--- Saved data entries ---
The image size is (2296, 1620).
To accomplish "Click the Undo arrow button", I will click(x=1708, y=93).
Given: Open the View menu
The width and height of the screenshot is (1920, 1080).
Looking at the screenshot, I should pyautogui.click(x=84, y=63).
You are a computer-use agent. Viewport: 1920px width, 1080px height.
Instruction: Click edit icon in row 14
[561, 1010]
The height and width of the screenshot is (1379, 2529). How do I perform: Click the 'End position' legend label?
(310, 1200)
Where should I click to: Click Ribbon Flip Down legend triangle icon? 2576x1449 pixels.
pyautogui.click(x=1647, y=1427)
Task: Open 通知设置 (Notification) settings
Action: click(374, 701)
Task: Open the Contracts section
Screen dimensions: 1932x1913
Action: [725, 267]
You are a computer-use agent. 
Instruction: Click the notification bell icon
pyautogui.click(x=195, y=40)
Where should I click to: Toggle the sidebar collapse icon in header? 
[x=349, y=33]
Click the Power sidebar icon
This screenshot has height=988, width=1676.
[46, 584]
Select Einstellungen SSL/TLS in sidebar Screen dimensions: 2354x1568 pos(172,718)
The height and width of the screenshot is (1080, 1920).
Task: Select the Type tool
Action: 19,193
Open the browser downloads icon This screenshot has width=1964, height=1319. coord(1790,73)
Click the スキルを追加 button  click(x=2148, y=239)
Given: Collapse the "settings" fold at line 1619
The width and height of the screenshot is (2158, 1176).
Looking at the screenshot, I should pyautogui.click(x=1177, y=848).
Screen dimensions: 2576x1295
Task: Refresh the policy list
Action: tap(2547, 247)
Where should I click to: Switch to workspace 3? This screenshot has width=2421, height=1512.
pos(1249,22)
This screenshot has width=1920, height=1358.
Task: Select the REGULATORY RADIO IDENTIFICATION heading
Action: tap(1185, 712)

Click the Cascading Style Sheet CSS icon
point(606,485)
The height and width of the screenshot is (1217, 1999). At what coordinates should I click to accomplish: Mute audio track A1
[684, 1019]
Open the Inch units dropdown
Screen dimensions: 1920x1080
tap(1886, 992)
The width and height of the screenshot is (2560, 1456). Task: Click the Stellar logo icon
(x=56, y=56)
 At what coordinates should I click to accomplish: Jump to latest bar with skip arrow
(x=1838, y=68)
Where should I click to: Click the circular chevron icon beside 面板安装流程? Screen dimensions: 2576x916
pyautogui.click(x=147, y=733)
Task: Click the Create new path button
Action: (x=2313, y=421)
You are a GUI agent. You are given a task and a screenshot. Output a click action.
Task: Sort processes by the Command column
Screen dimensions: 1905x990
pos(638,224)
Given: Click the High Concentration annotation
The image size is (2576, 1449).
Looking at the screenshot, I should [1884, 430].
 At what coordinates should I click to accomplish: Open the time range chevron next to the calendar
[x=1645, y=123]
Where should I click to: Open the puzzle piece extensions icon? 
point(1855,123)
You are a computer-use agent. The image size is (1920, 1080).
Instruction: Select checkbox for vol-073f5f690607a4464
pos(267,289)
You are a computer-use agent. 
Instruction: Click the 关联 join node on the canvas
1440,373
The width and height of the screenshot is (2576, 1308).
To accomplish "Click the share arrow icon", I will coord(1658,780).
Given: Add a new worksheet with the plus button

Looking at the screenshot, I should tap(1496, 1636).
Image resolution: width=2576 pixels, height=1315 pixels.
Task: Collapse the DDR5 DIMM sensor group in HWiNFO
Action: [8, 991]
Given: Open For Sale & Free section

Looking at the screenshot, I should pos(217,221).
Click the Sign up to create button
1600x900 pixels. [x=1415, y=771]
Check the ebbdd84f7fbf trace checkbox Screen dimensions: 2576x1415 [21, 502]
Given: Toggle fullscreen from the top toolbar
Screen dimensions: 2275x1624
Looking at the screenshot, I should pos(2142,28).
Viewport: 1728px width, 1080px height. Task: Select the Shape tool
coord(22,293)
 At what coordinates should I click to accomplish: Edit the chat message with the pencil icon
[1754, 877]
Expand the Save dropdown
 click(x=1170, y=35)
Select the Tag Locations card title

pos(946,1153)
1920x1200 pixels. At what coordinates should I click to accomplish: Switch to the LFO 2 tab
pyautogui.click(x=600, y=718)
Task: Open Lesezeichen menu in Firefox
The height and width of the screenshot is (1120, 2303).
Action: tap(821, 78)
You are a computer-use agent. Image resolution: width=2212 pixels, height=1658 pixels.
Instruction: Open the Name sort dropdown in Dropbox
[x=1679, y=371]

--- Problem requirements ---
The line above containing "The width and height of the screenshot is (2576, 1308).", the line containing "Task: Open Lesezeichen menu in Firefox", and every line between them are to be transcribed exactly; no other line is wanted.

--- Response to this exercise ---
The width and height of the screenshot is (2576, 1308).
To accomplish "Click the share arrow icon", I will coord(1658,780).
Given: Add a new worksheet with the plus button

Looking at the screenshot, I should tap(1496, 1636).
Image resolution: width=2576 pixels, height=1315 pixels.
Task: Collapse the DDR5 DIMM sensor group in HWiNFO
Action: [8, 991]
Given: Open For Sale & Free section

Looking at the screenshot, I should pos(217,221).
Click the Sign up to create button
1600x900 pixels. [x=1415, y=771]
Check the ebbdd84f7fbf trace checkbox Screen dimensions: 2576x1415 [21, 502]
Given: Toggle fullscreen from the top toolbar
Screen dimensions: 2275x1624
Looking at the screenshot, I should pos(2142,28).
Viewport: 1728px width, 1080px height. Task: Select the Shape tool
coord(22,293)
 At what coordinates should I click to accomplish: Edit the chat message with the pencil icon
[1754, 877]
Expand the Save dropdown
 click(x=1170, y=35)
Select the Tag Locations card title

pos(946,1153)
1920x1200 pixels. At what coordinates should I click to accomplish: Switch to the LFO 2 tab
pyautogui.click(x=600, y=718)
Task: Open Lesezeichen menu in Firefox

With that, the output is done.